→ The task: Set down exactly the lines from the first line of the records through the line that contains "The image size is (1280, 638).", and leave every picture out.

→ Exercise input:
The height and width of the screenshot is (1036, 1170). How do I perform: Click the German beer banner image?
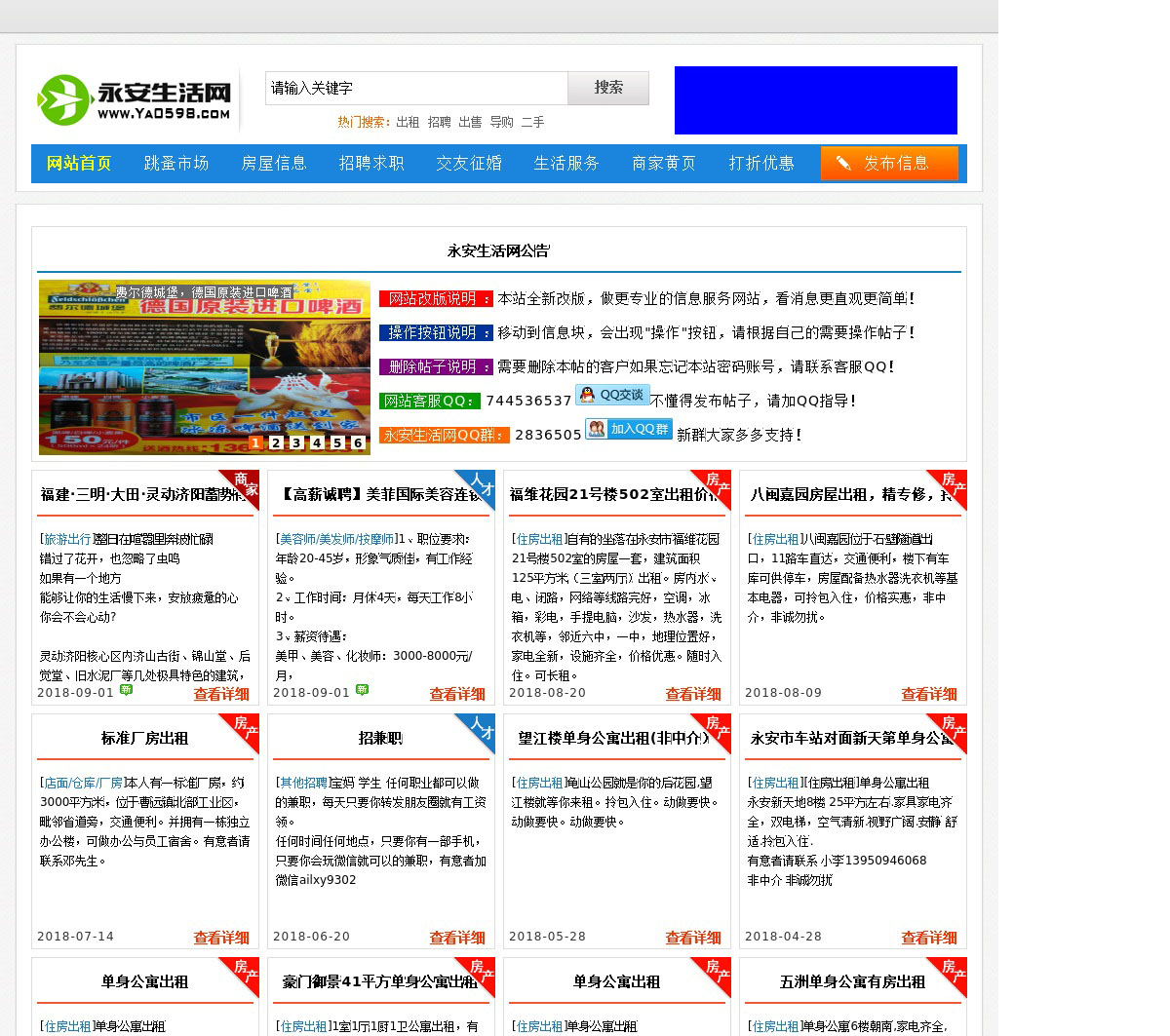coord(205,365)
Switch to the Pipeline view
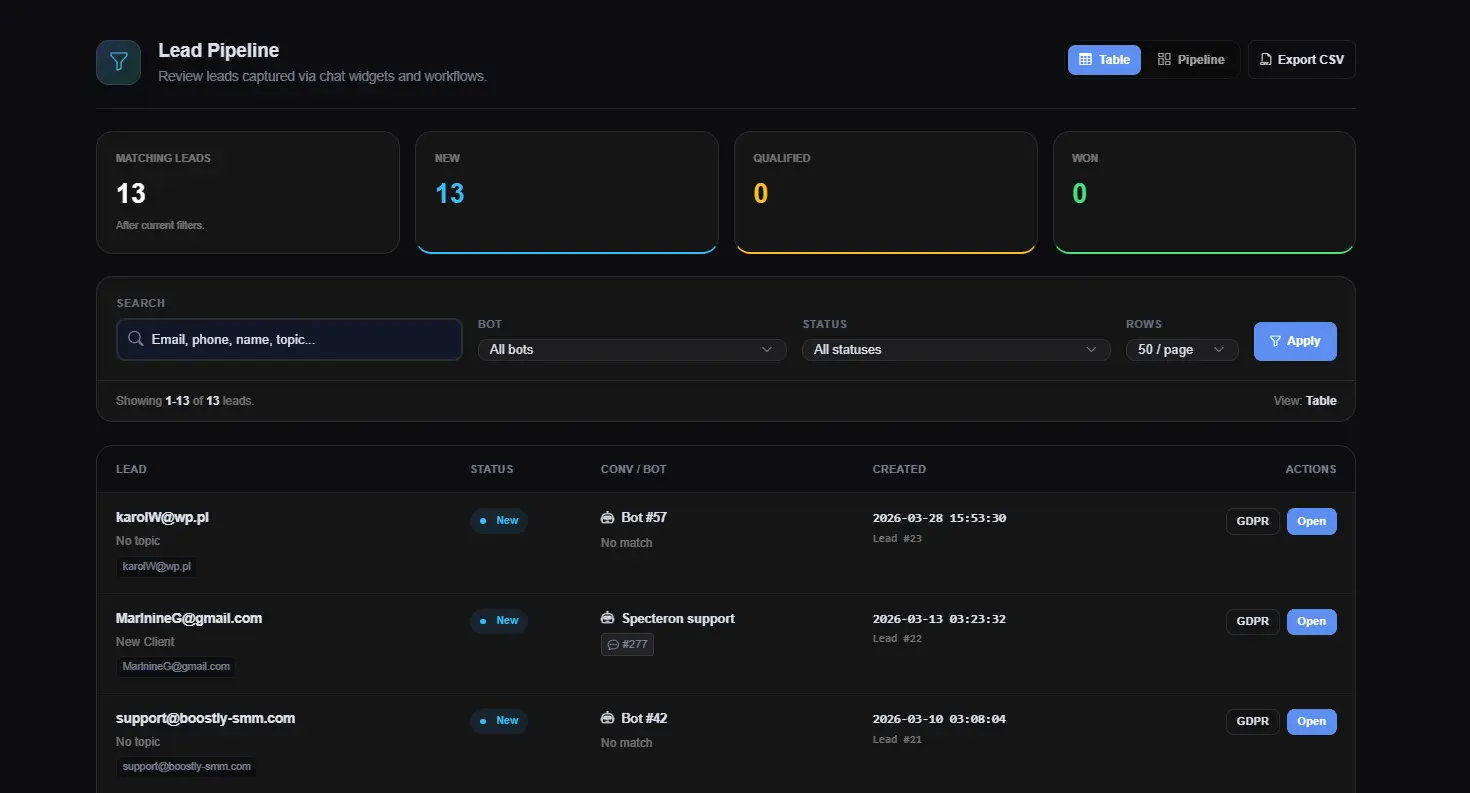 pyautogui.click(x=1191, y=59)
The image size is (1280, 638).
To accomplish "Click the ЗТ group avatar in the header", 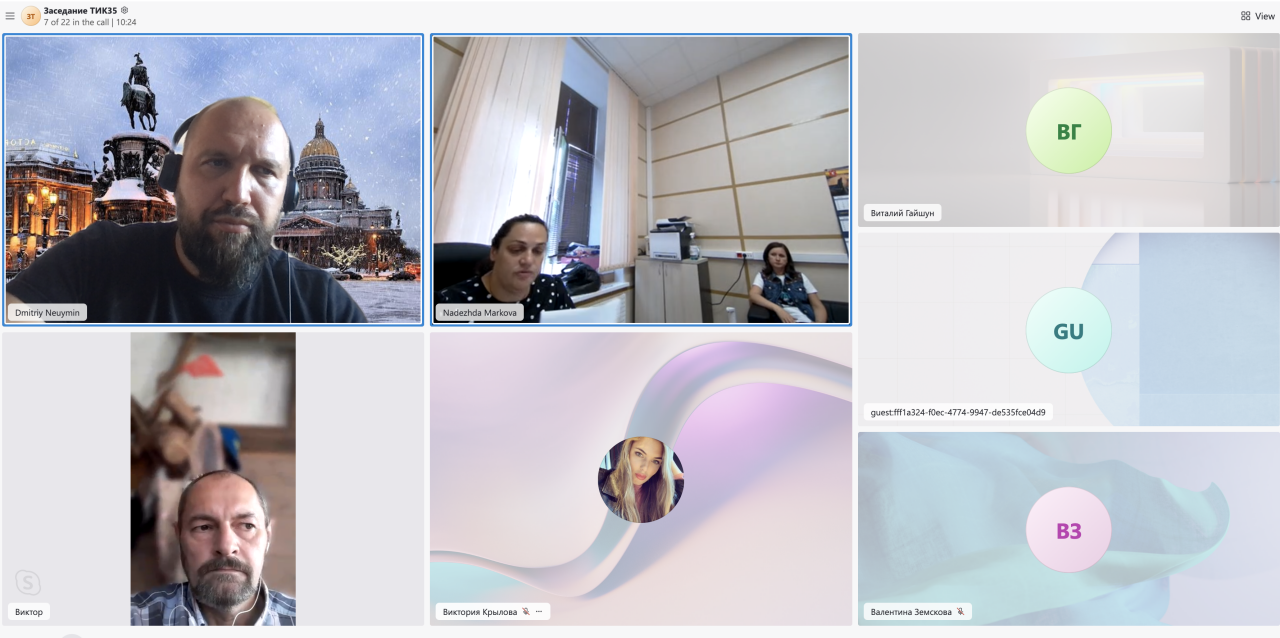I will [31, 16].
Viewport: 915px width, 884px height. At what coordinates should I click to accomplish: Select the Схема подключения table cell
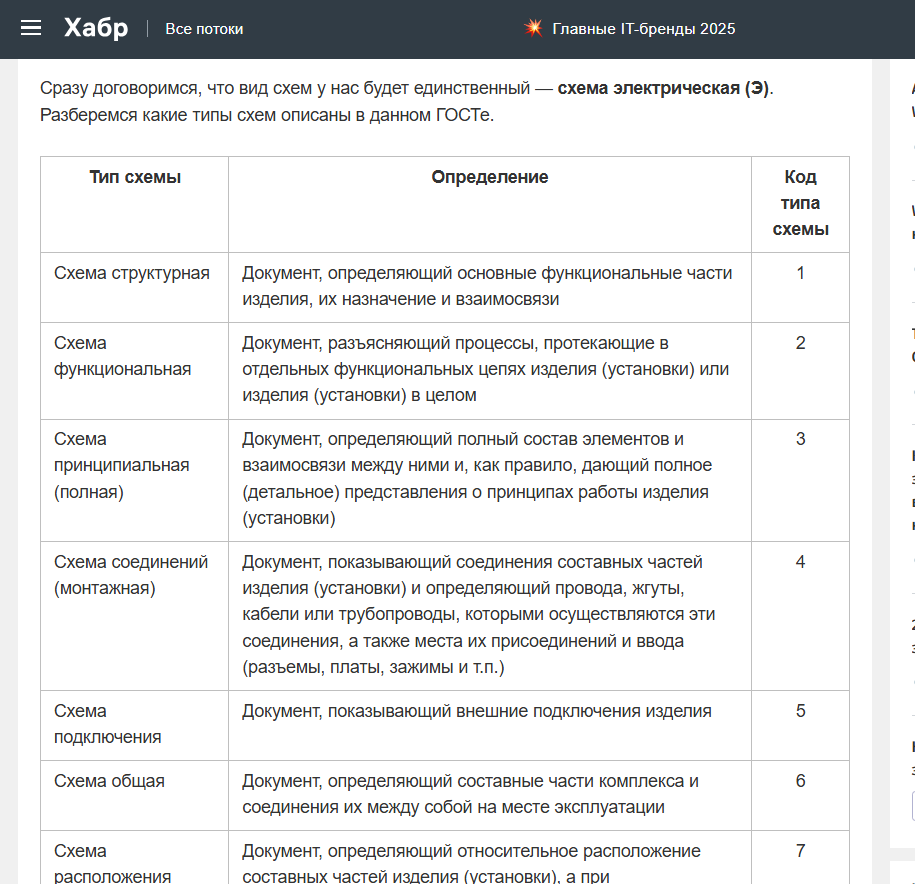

→ Completed task:
The height and width of the screenshot is (1036, 1170). How do I perform: Click the German beer banner image?
coord(205,365)
Switch to the Pipeline view
 pyautogui.click(x=1191, y=59)
The image size is (1280, 638).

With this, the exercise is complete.